Brooklyn band The Hollows put on a rip-roaring good show. There's no clear comparison to make or genre to associate with these guys because they sound wholly unique. Their approach seems to change from song to song with everyone in the group getting a chance to shine. There's no lead vocalist, only the guy singing the current song (not to mention the tremendous harmonizing done behind whoever is taking the lead). Banjos an mandolins and keyboards populate the stage as the band fluctuates between Americana, folk, rock, bluegrass and classic southern rock sounds.

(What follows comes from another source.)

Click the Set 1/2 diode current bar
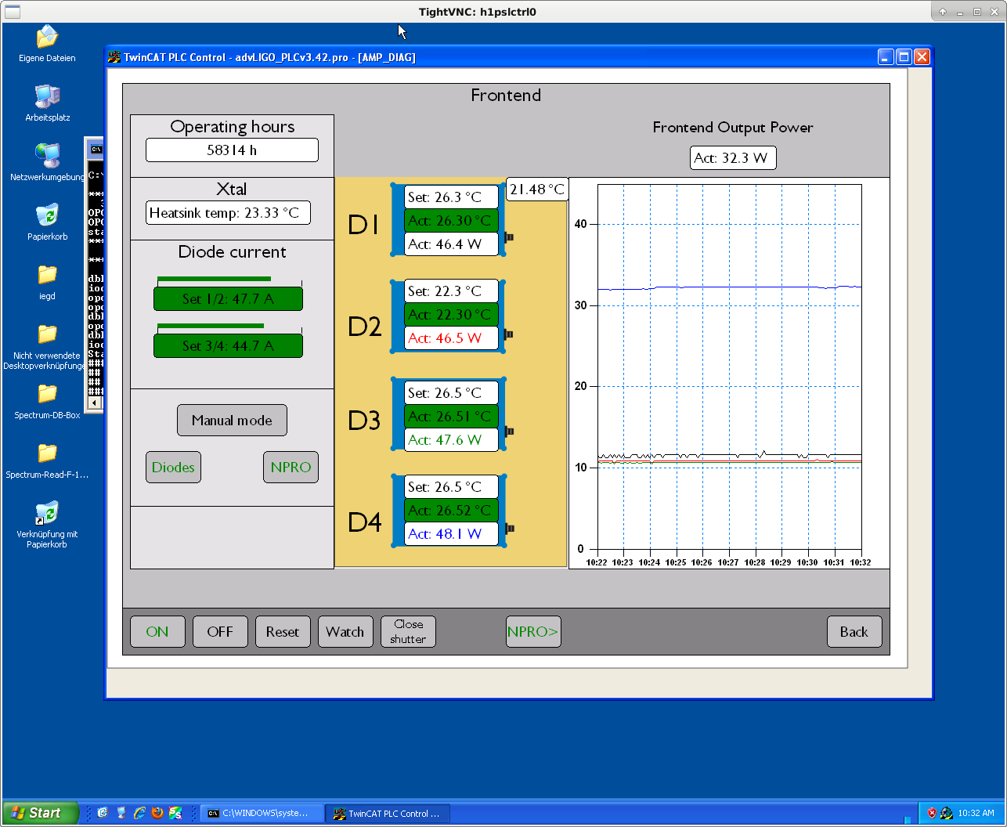Screen dimensions: 1007x827 pyautogui.click(x=228, y=299)
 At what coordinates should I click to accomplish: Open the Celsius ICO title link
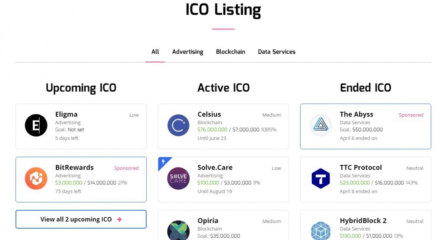209,114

One minute they can sound like the Punch Brothers, the next minute they give off a strong Marshall Tucker Band vibe, like in the song below:

Throughout the set, the members moved around and switched instruments, had a few choreographed moves during some jam sessions, and really got the crowd into it, especially with their rousing finale "Whiskey and Wine," which played great with the crowd. It's easy for music like this to sound kind of stale,  or generic, but because they keep every song so fresh (and are having such a good time doing it), nothing falls flat. These guys are crowd pleasers, and their live shows are definitely must-sees.

The band that kept the crowd alive and ready for The Hollows was Mercies, a trio out of Connecticut who really put on a solid show. Lead singer/guitarist Josh Rheault has a commanding voice that reminds me a lot of Manchester Orchestra front man Andy Hulls with just a really tiny hint of Interpol thrown in. It has this sophisticated yet raw feeling that just adds this extra layer of juice to the songs. I don't know exactly why, but I almost got a Kings of Leon feeling from the music behind Rheault, which turned into a pleasant combination. The folk elements are strong, but there is a much stronger emphasis on rock, at least during their live show. 

The work on the bass by Jordan Flower and percussion by Sammy dent also can't be ignored, as the trio really combine for a tight sound. Their set went to the next level when they busted out a cover of "In My Room" by the Beach Boys. Their version intros with a sort of edgy sound before developing into a lively midsection and finishing as softly as it started. It was a really nuanced take from the group, and it gave the crowd

The group that got the night off to an energetic start was New York group Lily & the Parlour tricks, a six-piece group with a strong penchant for lyrical storytelling and a captivating live performance. 

I had been listening to their music leading up to the show, but nothing could have prepared me for the high energy they bring to the stage. Lily Claire Nussbaum leads a performance that feels old-school and keeps the crowd moving. Lily and the backing Parlour Tricks clap, stomp, twirl and wail all to a sound that approaches rockabilly at times but can stay restrained at others. 

Everything is held together by Lily's dynamite vocals (as well as the harmonizing done behind her). It's amazing that she is able to maintain those notes while she moves around on the stage like that. There is a mysterious quality about her voice that I just can't place, but whatever "it" is makes me listen that much more intently to the words she is saying. Their set felt like a whirlwind, and I definitely wanted to hear more after the last note had been sung.

Anytime you see a band live, something different gets brought to the table. That felt especially true with these three bands, who really give those in the crowd their money's worth with the shows they put on. If you're looking for a good time, definitely check out these bands. You won't regret it.